1. ¹Institute of Medicine, University of Bergen, Bergen, Norway
2. ²Department of Medicine, Haukeland University Hospital, Bergen, Norway
3. ³Center for Medical Genetics and Molecular Medicine, Haukeland University Hospital, Bergen, Norway
4. ⁴Department of Clinical Medicine, University of Bergen, Bergen, Norway
5. ⁵Biotherapeutics Group, The National Institute for Biological Standards and Control, Blanche Lane, South Mimms, Herts, UK
6. ⁶Department of Pediatrics, Kolding Hospital, Kolding, Denmark

Correspondence: Dr AS Bøe Wolff, Institute of Medicine, University of Bergen, Haukeland University Hospital, Bergen N-5021, Norway. E-mail: Anette.boe@med.uib.no

⁷These authors contributed equally to this work.

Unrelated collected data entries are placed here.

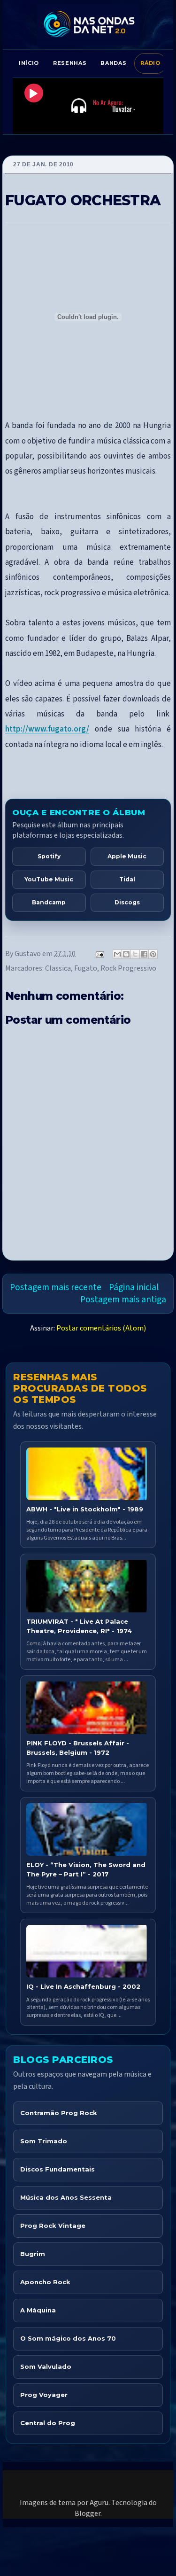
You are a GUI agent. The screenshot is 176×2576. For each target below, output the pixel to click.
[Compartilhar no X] (135, 954)
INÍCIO (29, 63)
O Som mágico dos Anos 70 (68, 2338)
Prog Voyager (44, 2394)
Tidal (127, 879)
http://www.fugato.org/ (47, 729)
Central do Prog (47, 2423)
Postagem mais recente (55, 1287)
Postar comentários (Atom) (101, 1328)
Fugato (85, 968)
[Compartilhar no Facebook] (144, 954)
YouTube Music (48, 879)
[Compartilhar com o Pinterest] (153, 954)
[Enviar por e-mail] (117, 954)
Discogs (127, 902)
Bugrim (32, 2253)
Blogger (87, 2513)
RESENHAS (69, 63)
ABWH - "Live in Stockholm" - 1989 (84, 1509)
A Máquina (38, 2310)
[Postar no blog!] (126, 954)
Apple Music (126, 856)
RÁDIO (150, 63)
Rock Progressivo (128, 968)
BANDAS (113, 63)
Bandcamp (49, 902)
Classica (58, 968)
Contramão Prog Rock (58, 2113)
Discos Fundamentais (57, 2169)
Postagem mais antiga (123, 1299)
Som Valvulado (45, 2366)
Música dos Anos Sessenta (66, 2197)
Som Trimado (43, 2141)
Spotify (49, 856)
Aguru (99, 2503)
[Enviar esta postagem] (99, 954)
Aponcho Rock (45, 2282)
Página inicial (134, 1287)
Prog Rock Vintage (52, 2225)
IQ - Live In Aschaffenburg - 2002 (83, 1986)
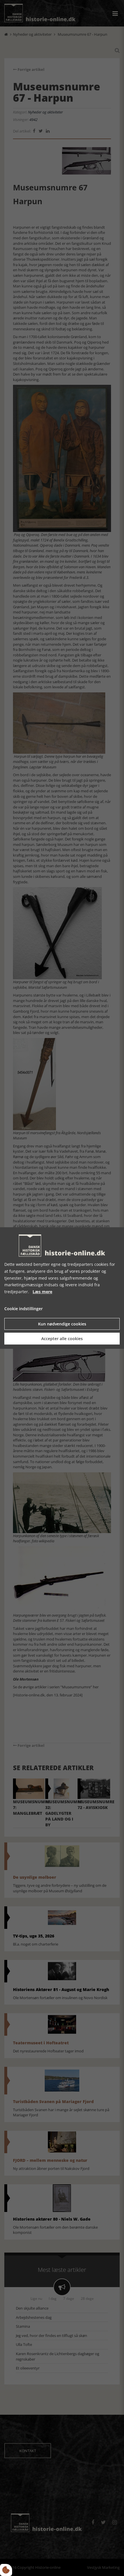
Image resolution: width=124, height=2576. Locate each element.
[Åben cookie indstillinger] (6, 2570)
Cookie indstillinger (23, 1308)
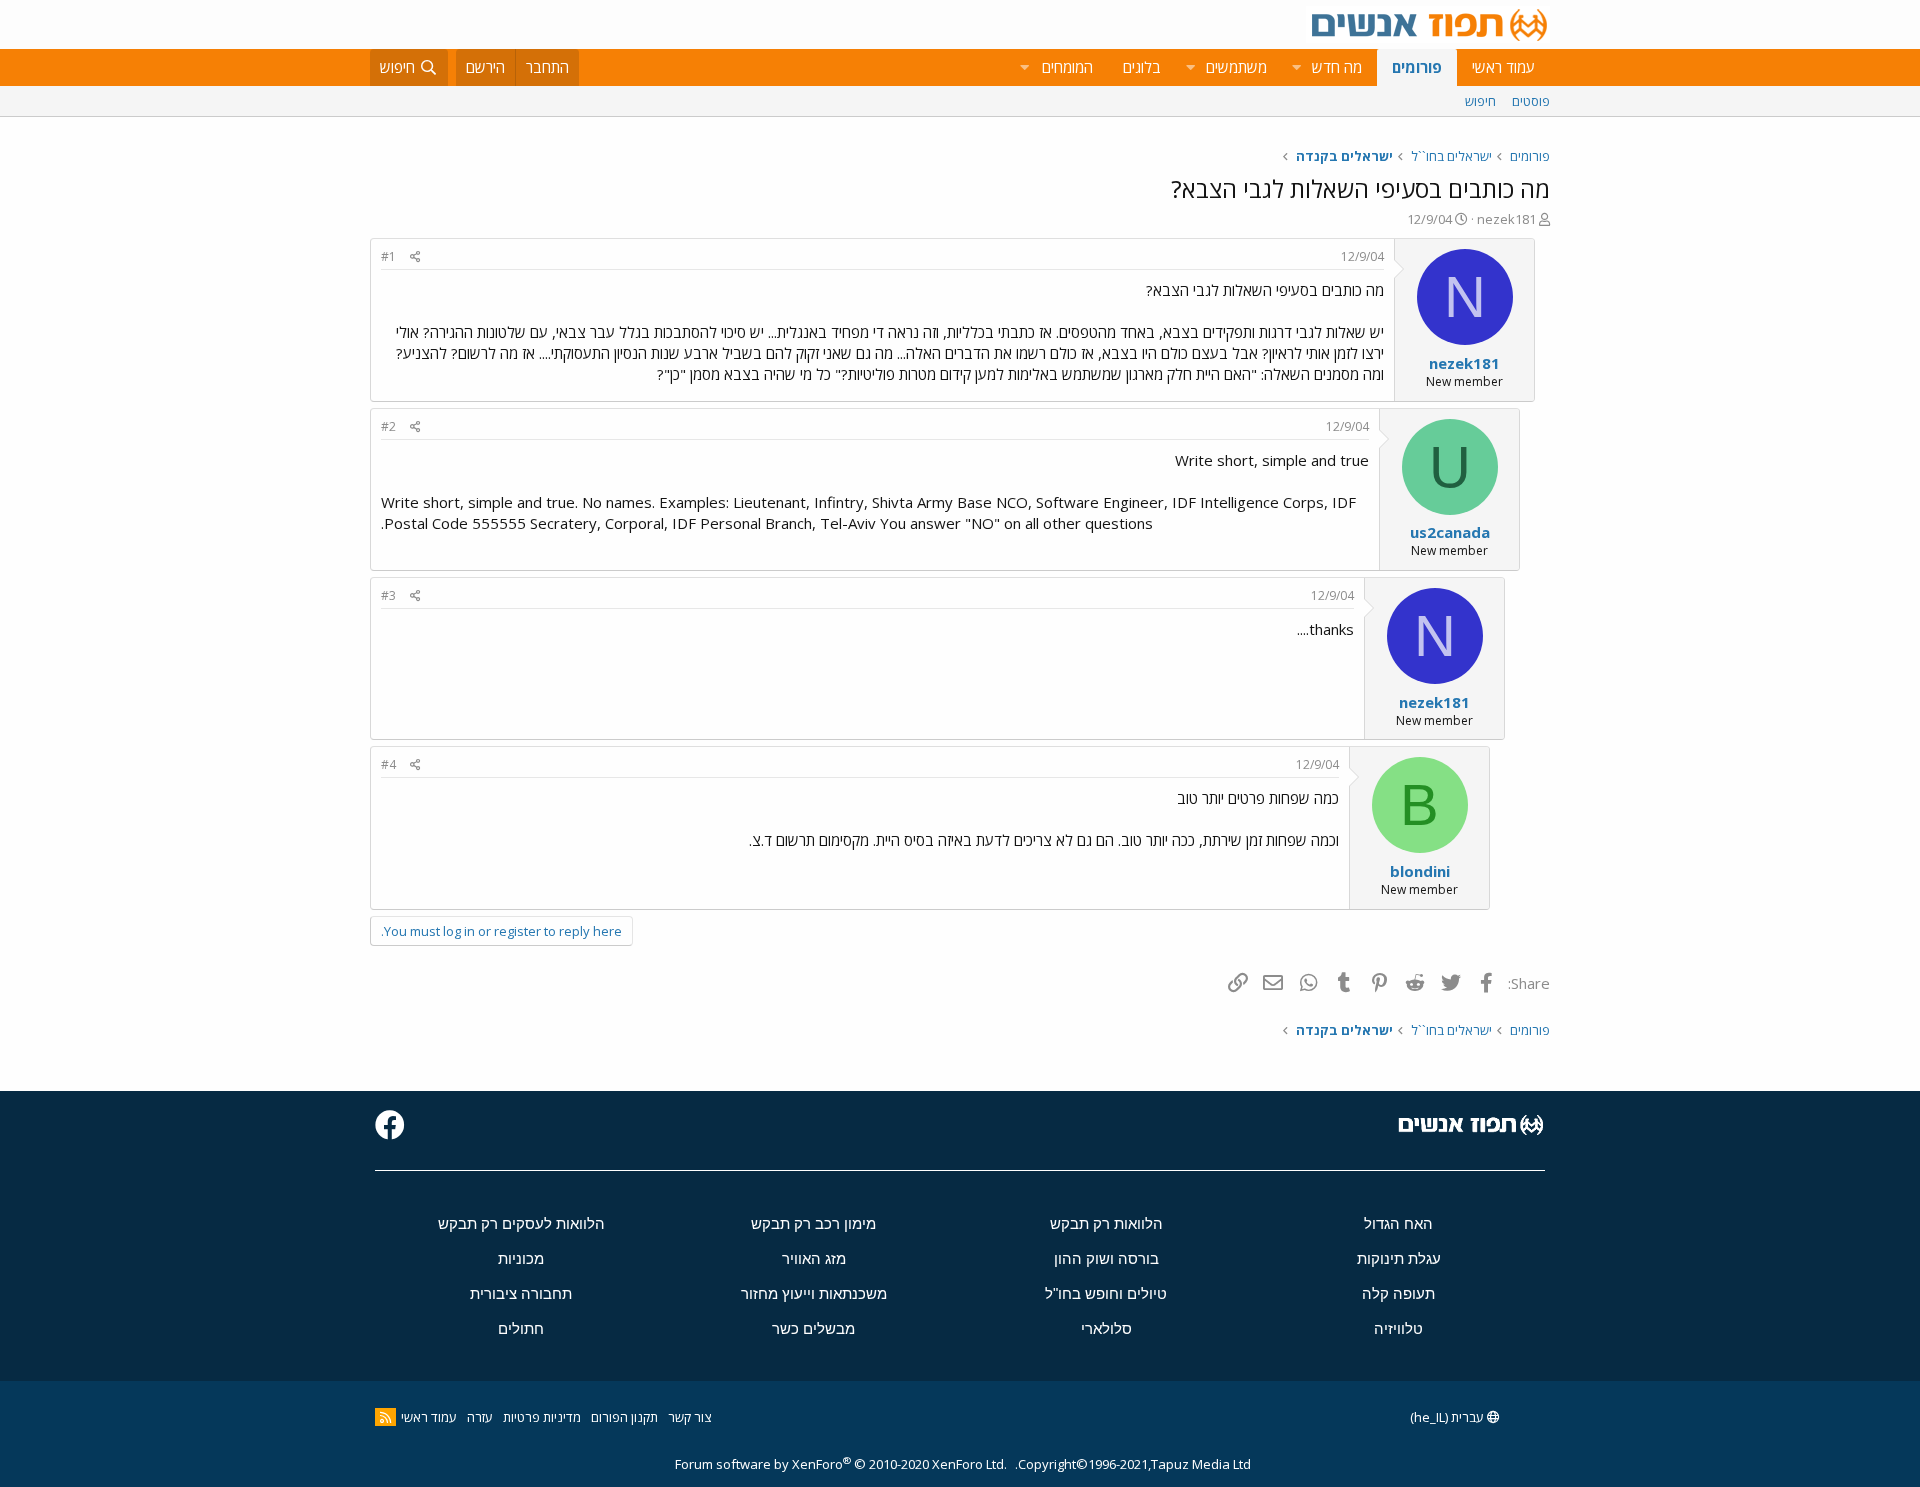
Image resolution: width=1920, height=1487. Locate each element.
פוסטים (1531, 101)
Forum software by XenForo (841, 1464)
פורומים (1417, 67)
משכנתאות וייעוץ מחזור (814, 1293)
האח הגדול (1398, 1223)
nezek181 (1506, 219)
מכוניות (521, 1258)
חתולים (521, 1328)
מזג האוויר (814, 1258)
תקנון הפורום (624, 1417)
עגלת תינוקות (1399, 1258)
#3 (388, 595)
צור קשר (689, 1417)
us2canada (1450, 532)
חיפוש (1480, 101)
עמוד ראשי (1503, 67)
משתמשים (1236, 67)
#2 (388, 426)
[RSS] (385, 1417)
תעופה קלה (1398, 1293)
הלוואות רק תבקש (1106, 1223)
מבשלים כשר (813, 1328)
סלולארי (1106, 1328)
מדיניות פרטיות (542, 1417)
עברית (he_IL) (1448, 1417)
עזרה (480, 1417)
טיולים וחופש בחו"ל (1106, 1293)
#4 (388, 764)
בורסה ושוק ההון (1106, 1258)
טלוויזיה (1398, 1328)
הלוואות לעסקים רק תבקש (521, 1223)
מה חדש (1337, 67)
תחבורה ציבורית (521, 1293)
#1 (388, 256)
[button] (1296, 67)
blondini (1420, 871)
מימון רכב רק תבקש (813, 1223)
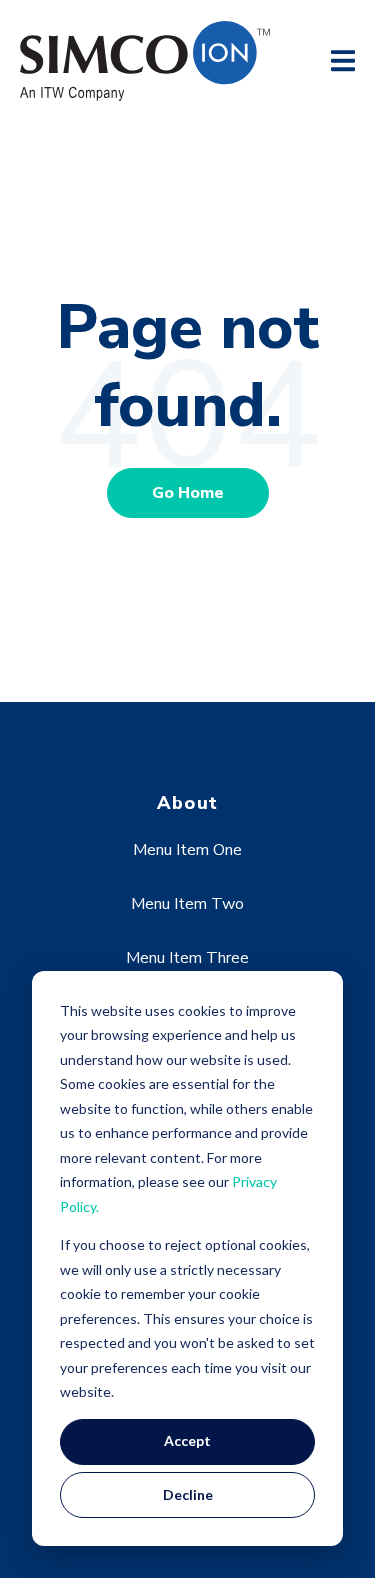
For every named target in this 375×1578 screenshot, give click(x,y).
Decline (188, 1494)
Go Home (188, 493)
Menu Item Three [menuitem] (187, 958)
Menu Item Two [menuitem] (187, 904)
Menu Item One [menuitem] (187, 850)
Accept (187, 1440)
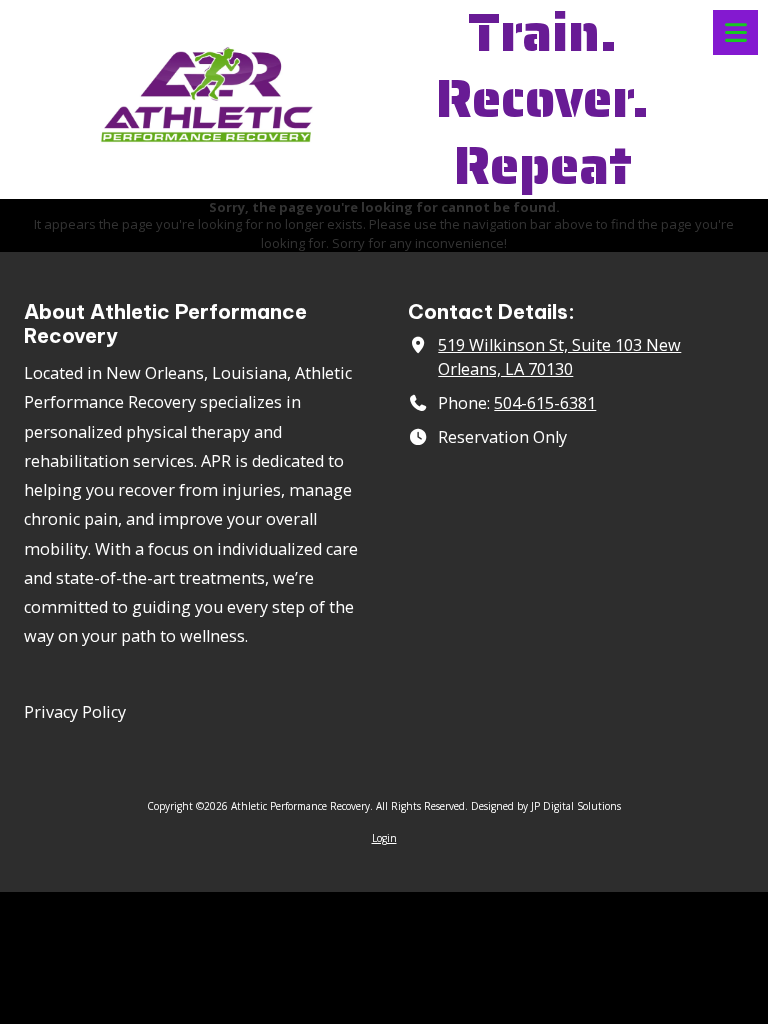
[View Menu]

Received 2 November 2007; Revised 19 November 2007; Accepted 26 November 2007; Published online 17 January 2008.

Abstract

Autoimmune Addison's disease (AAD) is often associated with other components in autoimmune polyendocrine syndromes (APS). Whereas APS I is caused by mutations in the AIRE gene, the susceptibility genes for AAD and APS II are unclear. In the present study, we investigated whether polymorphisms or copy number variations in the AIRE gene were associated with AAD and APS II. First, nine SNPs in the AIRE gene were analyzed in 311 patients with AAD and APS II and 521 healthy controls, identifying no associated risk. Second, in a subgroup of 25 of these patients, AIRE sequencing revealed three novel polymorphisms. Finally, the AIRE copy number was determined by duplex quantitative PCR in 14 patients with APS I, 161 patients with AAD and APS II and in 39 healthy subjects. In two Scandinavian APS I patients previously reported to be homozygous for common AIRE mutations, we identified large deletions of the AIRE gene covering at least exon 2 to exon 8. We conclude that polymorphisms in the AIRE gene are not associated with AAD and APS II. We further suggest that DNA analysis of the parents of patients found to be homozygous for mutations in AIRE, always should be performed.